Tentata truffa a un’anziana di 80 anni a Marsala: un 34enne catanese è stato arrestato dai Carabinieri dopo aver cercato di estorcere denaro e gioielli spacciandosi per un Carabiniere.
I Carabinieri della Compagnia di Marsala hanno tratto in arresto un uomo di 34 anni, originario di Catania, colto in flagranza mentre cercava di truffare un’anziana residente nel centro cittadino. La truffa, purtroppo ormai diffusa in tutta Italia, prevedeva la messa in scena di un finto incidente stradale che avrebbe coinvolto il figlio della vittima.
Il modus operandi della truffa
La truffa è avvenuta tramite una telefonata: un uomo, fingendosi Carabiniere, ha contattato la donna di 80 anni, raccontandole che suo figlio era rimasto coinvolto in un grave incidente stradale. Per evitare conseguenze giudiziarie, le è stato chiesto di consegnare immediatamente denaro o oggetti in oro a un sedicente avvocato che si sarebbe presentato a casa sua.

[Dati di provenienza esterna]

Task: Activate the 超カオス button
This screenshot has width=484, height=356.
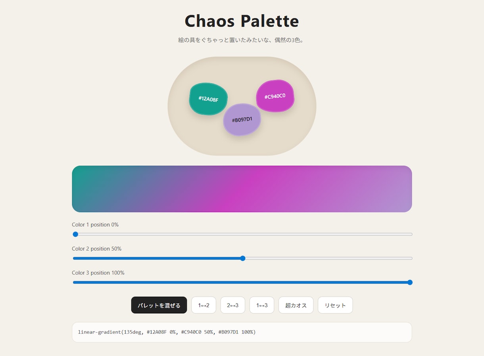Action: coord(296,305)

Pochi minuti dopo, il truffatore ha bussato alla porta dell’anziana per ritirare quanto richiesto. Fortunatamente, una vicina di casa, insospettita dalla conversazione, ha chiamato il 112, permettendo ai Carabinieri di intervenire tempestivamente e bloccare l’uomo mentre era ancora in possesso della refurtiva.
Arrestato il truffatore: ora ai domiciliari con braccialetto elettronico
Dopo l’arresto, il 34enne è stato condotto in caserma e, successivamente, dopo l’udienza di convalida, sottoposto alla misura cautelare degli arresti domiciliari, con l’applicazione del braccialetto elettronico.
Truffe agli anziani: fenomeno in crescita
Questa truffa rientra in una serie di raggiri ormai molto frequenti, che colpiscono soprattutto le persone anziane. I malviventi si fingono Carabinieri o avvocati, raccontando di incidenti o situazioni urgenti che coinvolgono familiari, al solo scopo di estorcere denaro o oggetti di valore.
Come difendersi dalle truffe: i consigli dell’Arma
Per contrastare il fenomeno, i Carabinieri organizzano incontri informativi sul territorio – presso parrocchie, circoli ricreativi e altri luoghi di aggregazione – per spiegare le tecniche usate dai truffatori e come riconoscerle.
Il consiglio più importante è uno solo: in caso di dubbio, contattare subito il 112.
Conclusione
Grazie alla prontezza della vicina e all’intervento dei Carabinieri, la truffa è stata sventata e l’autore arrestato. È fondamentale sensibilizzare la popolazione, soprattutto gli anziani, per prevenire questi raggiri sempre più diffusi.